As I’ve been saying for decades: the space program is a giant waste of money

Gene Healy writes:

Space partisans often point to the alleged technological breakthroughs that come from solving hard problems like keeping humans alive in an environment never meant to sustain them.

(But why do we need to “solve those hard problems” IF WE DIDN’T HAVE A SPACE PROGRAM IN THE FIRST PLACE?)

But, as Hanson points out, you could get similar technological boons from any ambitious project you convince the feds to spray money at — whether it’s robot butlers or floating cities. If we wanted to, we could surely “find other projects with larger direct payoffs.”

The argument for federally funded spaceflight ultimately boils down to “spacecraft as soulcraft,” the quasi-religious notion that, as Post columnist Charles Krauthammer puts it, we go “not for practicality,” but “for the wonder and the glory of it.”

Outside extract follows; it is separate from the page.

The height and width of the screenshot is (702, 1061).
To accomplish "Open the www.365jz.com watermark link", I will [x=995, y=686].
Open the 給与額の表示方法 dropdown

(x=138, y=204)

Space must be an alluring muse indeed, given that it makes Krauthammer, normally a hardheaded neoconservative, sound like a yoga instructor gone lightheaded during a juice fast. (…)

Krauthammer’s obsession makes sense, in a way, since federally funded spaceflight is the quintessential neoconservative project: a giant, wasteful crusade designed to fill Americans’ supposedly empty lives with meaning.